**Work task**: Report every line from the following entries that contains the string "Given".

**Data records**:
⁂

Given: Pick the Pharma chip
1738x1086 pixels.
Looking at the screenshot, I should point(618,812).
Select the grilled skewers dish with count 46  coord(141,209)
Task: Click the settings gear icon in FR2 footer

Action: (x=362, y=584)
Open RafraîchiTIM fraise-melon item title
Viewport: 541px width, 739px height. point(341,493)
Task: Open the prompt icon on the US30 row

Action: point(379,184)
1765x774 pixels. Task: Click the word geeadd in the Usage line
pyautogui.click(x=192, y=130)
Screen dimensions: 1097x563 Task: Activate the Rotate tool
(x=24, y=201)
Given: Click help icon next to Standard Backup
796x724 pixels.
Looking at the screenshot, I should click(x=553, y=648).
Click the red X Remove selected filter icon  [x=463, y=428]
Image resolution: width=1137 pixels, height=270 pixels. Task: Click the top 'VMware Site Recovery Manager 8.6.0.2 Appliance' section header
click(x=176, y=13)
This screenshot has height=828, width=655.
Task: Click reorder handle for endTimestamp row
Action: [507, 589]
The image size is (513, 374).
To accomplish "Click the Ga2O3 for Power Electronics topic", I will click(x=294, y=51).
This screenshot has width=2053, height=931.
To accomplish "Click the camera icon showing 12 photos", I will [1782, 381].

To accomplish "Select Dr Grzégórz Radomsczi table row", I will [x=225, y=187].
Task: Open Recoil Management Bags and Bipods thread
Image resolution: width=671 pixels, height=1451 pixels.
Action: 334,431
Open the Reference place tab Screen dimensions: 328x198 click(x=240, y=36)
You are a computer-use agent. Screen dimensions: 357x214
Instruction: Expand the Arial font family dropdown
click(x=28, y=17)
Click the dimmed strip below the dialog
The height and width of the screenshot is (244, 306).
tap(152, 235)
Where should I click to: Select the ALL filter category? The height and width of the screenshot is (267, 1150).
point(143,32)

⁂

**Result of this exercise**:
Given: Pick the Pharma chip
Given: Click help icon next to Standard Backup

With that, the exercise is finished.